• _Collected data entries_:
+-------+

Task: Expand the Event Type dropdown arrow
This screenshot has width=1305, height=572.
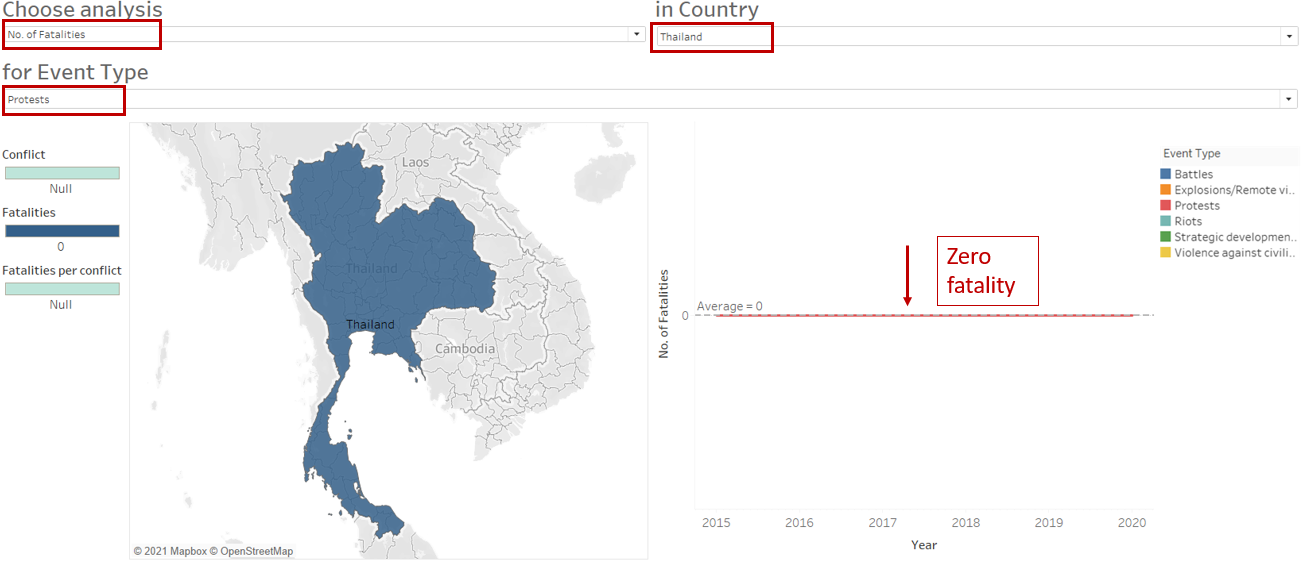Action: point(1288,99)

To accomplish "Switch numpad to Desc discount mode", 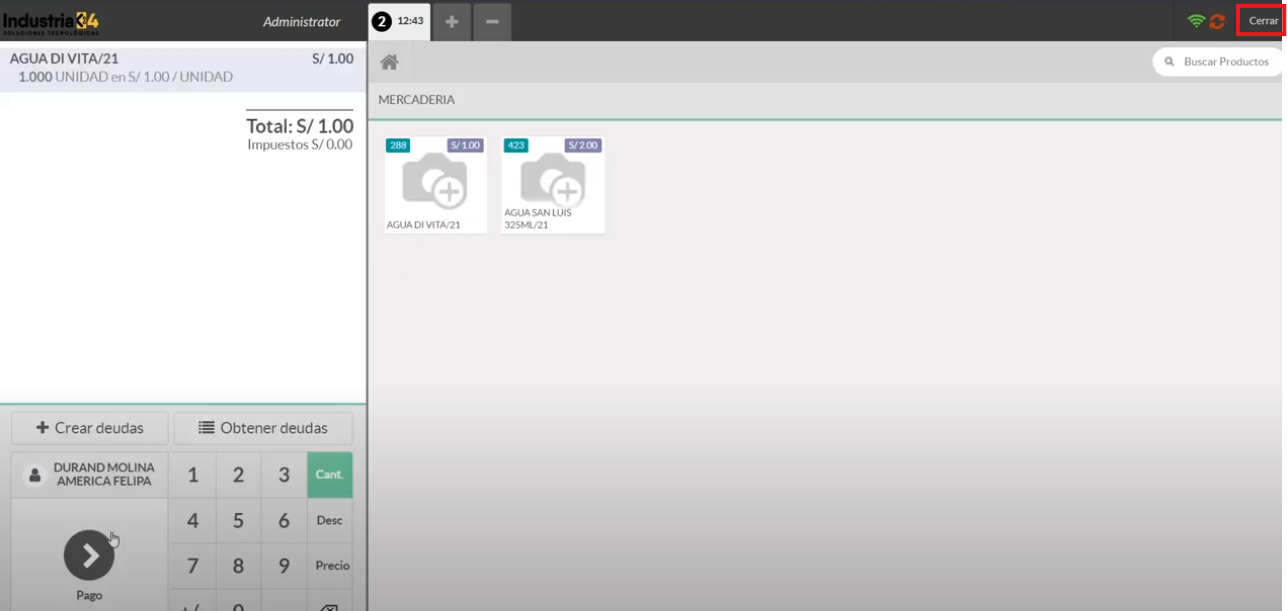I will pyautogui.click(x=330, y=520).
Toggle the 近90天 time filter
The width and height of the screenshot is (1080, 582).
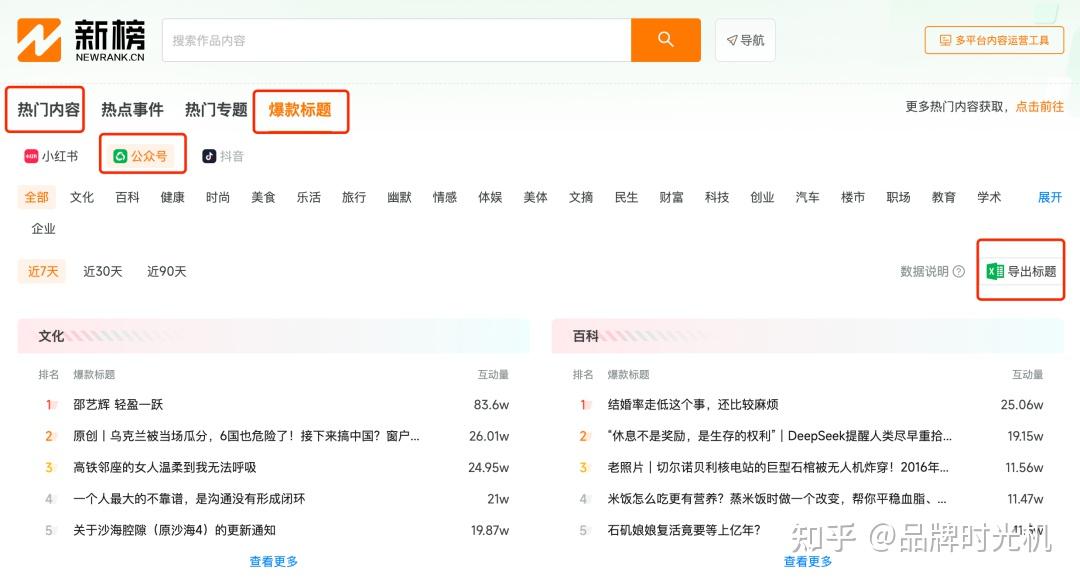pos(166,271)
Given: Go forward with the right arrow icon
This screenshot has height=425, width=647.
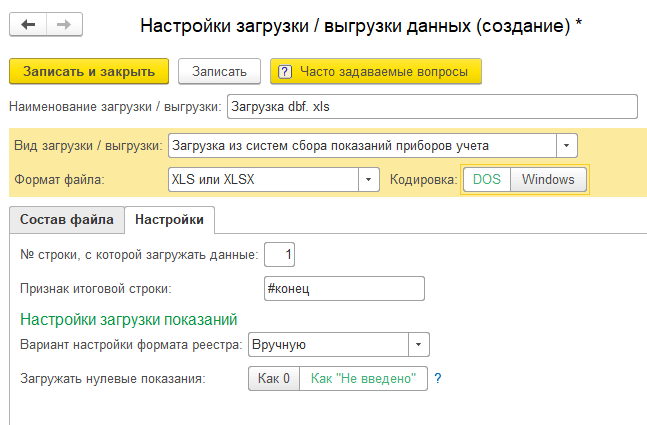Looking at the screenshot, I should tap(64, 25).
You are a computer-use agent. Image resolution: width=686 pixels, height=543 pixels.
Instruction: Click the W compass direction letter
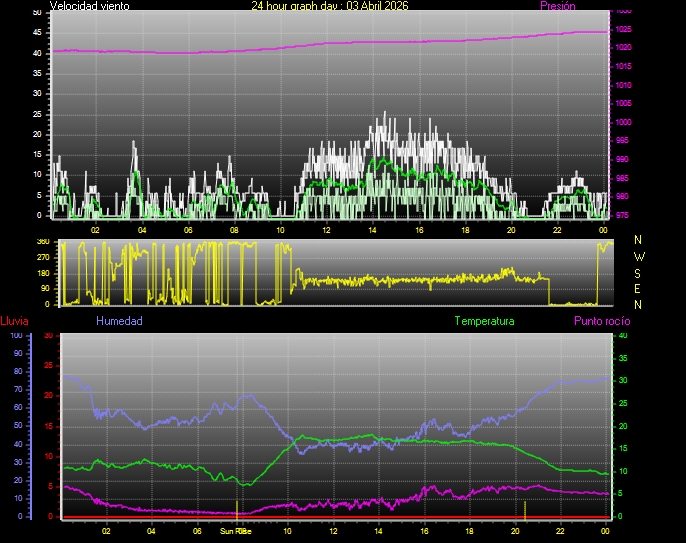click(x=639, y=256)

+-------+

• _TASK OBJECTIVE_:
Your copy should hold exactly the lines from the one with "Toggle the 近90天 time filter" through the final line of the records, both ends included, and no pictures.

• _ANSWER SPACE_:
Toggle the 近90天 time filter
The width and height of the screenshot is (1080, 582).
pos(166,271)
Given: Go forward with the right arrow icon
This screenshot has height=425, width=647.
Looking at the screenshot, I should tap(64, 25).
You are a computer-use agent. Image resolution: width=686 pixels, height=543 pixels.
Instruction: Click the W compass direction letter
click(x=639, y=256)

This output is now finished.